**WORK INSTRUCTION**
Each record below should be given again exactly as it reads.

**INPUT FOR THIS TASK**
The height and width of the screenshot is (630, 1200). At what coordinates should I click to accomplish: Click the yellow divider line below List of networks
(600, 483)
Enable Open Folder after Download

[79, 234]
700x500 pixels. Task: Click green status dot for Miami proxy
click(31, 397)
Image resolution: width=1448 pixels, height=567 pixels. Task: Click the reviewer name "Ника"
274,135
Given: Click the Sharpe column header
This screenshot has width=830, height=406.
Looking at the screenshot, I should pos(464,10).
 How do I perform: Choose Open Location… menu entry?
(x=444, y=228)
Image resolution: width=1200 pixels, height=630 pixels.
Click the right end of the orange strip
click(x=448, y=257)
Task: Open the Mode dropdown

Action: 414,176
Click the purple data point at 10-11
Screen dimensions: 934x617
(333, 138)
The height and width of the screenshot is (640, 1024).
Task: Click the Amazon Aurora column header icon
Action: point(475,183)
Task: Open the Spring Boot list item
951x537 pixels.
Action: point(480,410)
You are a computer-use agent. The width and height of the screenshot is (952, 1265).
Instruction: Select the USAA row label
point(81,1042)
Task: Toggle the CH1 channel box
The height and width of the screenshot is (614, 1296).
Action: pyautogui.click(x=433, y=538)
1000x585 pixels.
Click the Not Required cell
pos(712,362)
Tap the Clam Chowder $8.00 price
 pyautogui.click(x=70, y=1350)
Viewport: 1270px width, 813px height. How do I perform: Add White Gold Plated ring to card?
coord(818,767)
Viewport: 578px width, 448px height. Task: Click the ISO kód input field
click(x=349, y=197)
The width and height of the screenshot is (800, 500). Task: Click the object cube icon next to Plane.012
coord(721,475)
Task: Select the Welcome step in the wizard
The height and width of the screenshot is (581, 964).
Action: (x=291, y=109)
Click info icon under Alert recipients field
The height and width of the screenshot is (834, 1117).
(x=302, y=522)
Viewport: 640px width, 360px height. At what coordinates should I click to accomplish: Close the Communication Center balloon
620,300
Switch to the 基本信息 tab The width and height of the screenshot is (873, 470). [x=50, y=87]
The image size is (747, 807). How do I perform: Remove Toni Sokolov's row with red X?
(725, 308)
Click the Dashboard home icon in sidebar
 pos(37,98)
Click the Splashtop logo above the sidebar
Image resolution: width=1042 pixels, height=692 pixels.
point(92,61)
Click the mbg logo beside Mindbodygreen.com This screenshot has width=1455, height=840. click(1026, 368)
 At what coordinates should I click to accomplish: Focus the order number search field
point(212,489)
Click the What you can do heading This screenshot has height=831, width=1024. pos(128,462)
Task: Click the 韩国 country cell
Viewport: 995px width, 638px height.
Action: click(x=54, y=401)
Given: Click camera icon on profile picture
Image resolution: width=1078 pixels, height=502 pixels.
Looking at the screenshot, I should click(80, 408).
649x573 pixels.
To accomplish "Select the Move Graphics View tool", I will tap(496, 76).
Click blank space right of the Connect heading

**RESPONSE TO THE EXERCISE**
The height and width of the screenshot is (630, 1200). At what coordinates should I click to accomplish: Click the yellow divider line below List of networks
(600, 483)
Enable Open Folder after Download

[79, 234]
700x500 pixels. Task: Click green status dot for Miami proxy
click(31, 397)
Image resolution: width=1448 pixels, height=567 pixels. Task: Click the reviewer name "Ника"
274,135
Given: Click the Sharpe column header
This screenshot has width=830, height=406.
Looking at the screenshot, I should pos(464,10).
 How do I perform: Choose Open Location… menu entry?
(x=444, y=228)
Image resolution: width=1200 pixels, height=630 pixels.
Click the right end of the orange strip
click(x=448, y=257)
Task: Open the Mode dropdown

Action: 414,176
Click the purple data point at 10-11
Screen dimensions: 934x617
(333, 138)
The height and width of the screenshot is (640, 1024).
Task: Click the Amazon Aurora column header icon
Action: point(475,183)
Task: Open the Spring Boot list item
951x537 pixels.
Action: point(480,410)
You are a computer-use agent. The width and height of the screenshot is (952, 1265).
Instruction: Select the USAA row label
point(81,1042)
Task: Toggle the CH1 channel box
The height and width of the screenshot is (614, 1296).
Action: pyautogui.click(x=433, y=538)
1000x585 pixels.
Click the Not Required cell
pos(712,362)
Tap the Clam Chowder $8.00 price
 pyautogui.click(x=70, y=1350)
Viewport: 1270px width, 813px height. How do I perform: Add White Gold Plated ring to card?
coord(818,767)
Viewport: 578px width, 448px height. Task: Click the ISO kód input field
click(x=349, y=197)
The width and height of the screenshot is (800, 500). Task: Click the object cube icon next to Plane.012
coord(721,475)
Task: Select the Welcome step in the wizard
The height and width of the screenshot is (581, 964).
Action: (x=291, y=109)
Click info icon under Alert recipients field
The height and width of the screenshot is (834, 1117).
(x=302, y=522)
Viewport: 640px width, 360px height. At what coordinates should I click to accomplish: Close the Communication Center balloon
620,300
Switch to the 基本信息 tab The width and height of the screenshot is (873, 470). [x=50, y=87]
The image size is (747, 807). How do I perform: Remove Toni Sokolov's row with red X?
(725, 308)
Click the Dashboard home icon in sidebar
 pos(37,98)
Click the Splashtop logo above the sidebar
Image resolution: width=1042 pixels, height=692 pixels.
point(92,61)
Click the mbg logo beside Mindbodygreen.com This screenshot has width=1455, height=840. click(1026, 368)
 At what coordinates should I click to accomplish: Focus the order number search field
point(212,489)
Click the What you can do heading This screenshot has height=831, width=1024. pos(128,462)
Task: Click the 韩国 country cell
Viewport: 995px width, 638px height.
Action: click(x=54, y=401)
Given: Click camera icon on profile picture
Image resolution: width=1078 pixels, height=502 pixels.
Looking at the screenshot, I should click(80, 408).
649x573 pixels.
To accomplish "Select the Move Graphics View tool", I will tap(496, 76).
Click blank space right of the Connect heading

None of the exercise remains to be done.